Nur Gewebe mit markant unterschiedlicher Dichte werden im Röntgenbild voneinander unterscheidbar abgebildet. Reicht der Dichteunterschied (Kontrast) nicht aus, wird mit immer raffinierteren Kontrastmitteln nachgeholfen.
Seit der Entdeckung der Röntgenstrahlen durch den deutschen Physiker Wilhelm Conrad Röntgen vor über 100 Jahren ist die Durchleuchtung des menschlichen Körpers aus zahlreichen Gebieten der Diagnostik nicht mehr wegzudenken.
Genau genommen ist auch die Computertomographie eine Art des Röntgens, da auch bei dieser Untersuchungsmethode Röntgenstrahlung verwendet wird. In Gegensatz zum konventionellen Röntgen können beim CT durch Drehung des Detektors aber auch Körperregionen abgebildet werden, die hinter oder vor dichteren Regionen liegen.
Die Magnetresonanztomographie arbeitet mit Magnetfeldern und Radiowellen statt mit Röntgenstrahlung, ist jedoch wie die Computertomographie ein Schnittbildverfahren.

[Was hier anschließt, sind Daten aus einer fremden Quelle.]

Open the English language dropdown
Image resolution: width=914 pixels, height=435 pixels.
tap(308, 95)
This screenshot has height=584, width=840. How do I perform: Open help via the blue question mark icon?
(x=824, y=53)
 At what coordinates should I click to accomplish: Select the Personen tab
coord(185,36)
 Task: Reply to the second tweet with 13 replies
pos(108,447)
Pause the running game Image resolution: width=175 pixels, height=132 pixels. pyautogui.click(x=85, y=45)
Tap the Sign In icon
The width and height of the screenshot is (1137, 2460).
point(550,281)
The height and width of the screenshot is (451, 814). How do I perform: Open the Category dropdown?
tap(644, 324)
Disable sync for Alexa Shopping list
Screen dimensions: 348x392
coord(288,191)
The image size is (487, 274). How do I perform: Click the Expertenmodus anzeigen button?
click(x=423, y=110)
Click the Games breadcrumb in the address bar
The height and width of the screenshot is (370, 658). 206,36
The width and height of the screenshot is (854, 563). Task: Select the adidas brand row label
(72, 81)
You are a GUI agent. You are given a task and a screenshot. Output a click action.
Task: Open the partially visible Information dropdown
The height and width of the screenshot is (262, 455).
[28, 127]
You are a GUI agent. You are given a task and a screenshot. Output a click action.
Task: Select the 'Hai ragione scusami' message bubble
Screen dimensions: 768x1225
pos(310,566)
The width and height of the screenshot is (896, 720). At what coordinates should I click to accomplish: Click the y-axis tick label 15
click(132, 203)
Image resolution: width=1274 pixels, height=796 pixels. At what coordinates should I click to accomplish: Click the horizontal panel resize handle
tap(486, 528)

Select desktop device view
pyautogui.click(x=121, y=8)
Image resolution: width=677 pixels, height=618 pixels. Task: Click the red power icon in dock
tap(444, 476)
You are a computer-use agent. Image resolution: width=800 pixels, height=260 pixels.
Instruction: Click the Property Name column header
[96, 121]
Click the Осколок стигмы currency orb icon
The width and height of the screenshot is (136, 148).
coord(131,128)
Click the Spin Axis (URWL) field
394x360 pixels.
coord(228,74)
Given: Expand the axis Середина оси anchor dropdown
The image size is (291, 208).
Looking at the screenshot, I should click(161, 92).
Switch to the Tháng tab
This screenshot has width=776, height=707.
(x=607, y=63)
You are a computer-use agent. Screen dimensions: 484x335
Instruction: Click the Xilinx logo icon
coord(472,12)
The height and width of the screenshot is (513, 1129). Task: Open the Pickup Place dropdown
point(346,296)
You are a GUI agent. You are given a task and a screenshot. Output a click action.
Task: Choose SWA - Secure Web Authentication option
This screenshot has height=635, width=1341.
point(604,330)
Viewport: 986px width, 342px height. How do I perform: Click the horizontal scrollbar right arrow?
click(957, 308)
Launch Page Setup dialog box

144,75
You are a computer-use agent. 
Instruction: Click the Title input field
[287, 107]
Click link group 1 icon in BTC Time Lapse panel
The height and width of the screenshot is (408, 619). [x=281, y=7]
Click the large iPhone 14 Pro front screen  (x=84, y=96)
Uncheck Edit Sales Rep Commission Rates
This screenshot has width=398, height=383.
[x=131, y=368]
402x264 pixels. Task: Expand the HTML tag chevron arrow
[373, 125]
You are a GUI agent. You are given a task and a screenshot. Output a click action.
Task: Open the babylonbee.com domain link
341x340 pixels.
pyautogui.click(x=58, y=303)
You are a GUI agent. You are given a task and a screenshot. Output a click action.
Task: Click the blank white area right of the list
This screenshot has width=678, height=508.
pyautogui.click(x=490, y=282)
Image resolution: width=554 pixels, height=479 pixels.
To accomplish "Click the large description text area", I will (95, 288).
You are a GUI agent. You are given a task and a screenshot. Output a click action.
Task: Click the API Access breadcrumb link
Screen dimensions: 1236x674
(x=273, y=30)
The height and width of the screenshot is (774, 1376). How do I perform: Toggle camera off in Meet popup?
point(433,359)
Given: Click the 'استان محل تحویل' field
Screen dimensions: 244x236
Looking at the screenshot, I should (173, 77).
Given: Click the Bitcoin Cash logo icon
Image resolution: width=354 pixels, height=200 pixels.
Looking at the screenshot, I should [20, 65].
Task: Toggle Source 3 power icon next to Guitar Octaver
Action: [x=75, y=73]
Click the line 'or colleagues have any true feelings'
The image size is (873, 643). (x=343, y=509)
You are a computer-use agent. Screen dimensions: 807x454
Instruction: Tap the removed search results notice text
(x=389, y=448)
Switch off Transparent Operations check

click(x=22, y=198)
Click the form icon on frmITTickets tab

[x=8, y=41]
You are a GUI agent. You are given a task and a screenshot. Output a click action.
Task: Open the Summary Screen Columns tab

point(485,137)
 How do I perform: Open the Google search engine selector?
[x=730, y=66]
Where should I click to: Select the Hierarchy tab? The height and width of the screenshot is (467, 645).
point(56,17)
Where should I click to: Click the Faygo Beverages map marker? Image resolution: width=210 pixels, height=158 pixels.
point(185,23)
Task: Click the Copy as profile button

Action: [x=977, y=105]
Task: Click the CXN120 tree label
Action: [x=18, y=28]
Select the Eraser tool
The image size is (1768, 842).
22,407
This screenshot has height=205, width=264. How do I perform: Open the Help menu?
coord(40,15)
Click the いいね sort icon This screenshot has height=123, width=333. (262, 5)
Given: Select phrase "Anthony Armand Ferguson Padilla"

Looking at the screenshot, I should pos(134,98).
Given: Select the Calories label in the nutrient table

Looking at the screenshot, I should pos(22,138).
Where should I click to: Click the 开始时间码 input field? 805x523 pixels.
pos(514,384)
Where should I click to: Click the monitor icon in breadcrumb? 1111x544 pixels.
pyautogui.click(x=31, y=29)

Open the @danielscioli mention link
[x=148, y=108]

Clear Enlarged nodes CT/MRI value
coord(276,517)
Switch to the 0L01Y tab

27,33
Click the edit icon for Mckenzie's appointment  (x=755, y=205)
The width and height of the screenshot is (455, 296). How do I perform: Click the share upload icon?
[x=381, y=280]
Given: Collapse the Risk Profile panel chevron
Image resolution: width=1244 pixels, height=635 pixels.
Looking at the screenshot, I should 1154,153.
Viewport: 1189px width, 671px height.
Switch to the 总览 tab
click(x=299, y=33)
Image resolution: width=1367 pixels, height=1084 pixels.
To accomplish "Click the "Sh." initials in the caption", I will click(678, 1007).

Es kann also jede beliebige Körperebene dargestellt werden.
Nuklearmedizinische Untersuchungen (Szintigramme) liefern Diagnosen, die mit anderen Untersuchungsmethoden nicht gestellt werden können. Meist geht es dabei um die Beurteilung von Stoffwechselvorgängen mit Hilfe schwach radioaktiver Substanzen.
Ultraschall, auch Sonographie genannt, ist ein diagnostisches Schnittbildverfahren, bei dem Schallwellen ausgesendet werden. Diese Schallwellen werden von den verschiedenen Gewebszellen unterschiedlich reflektiert. Dadurch ergibt sich ein Bild.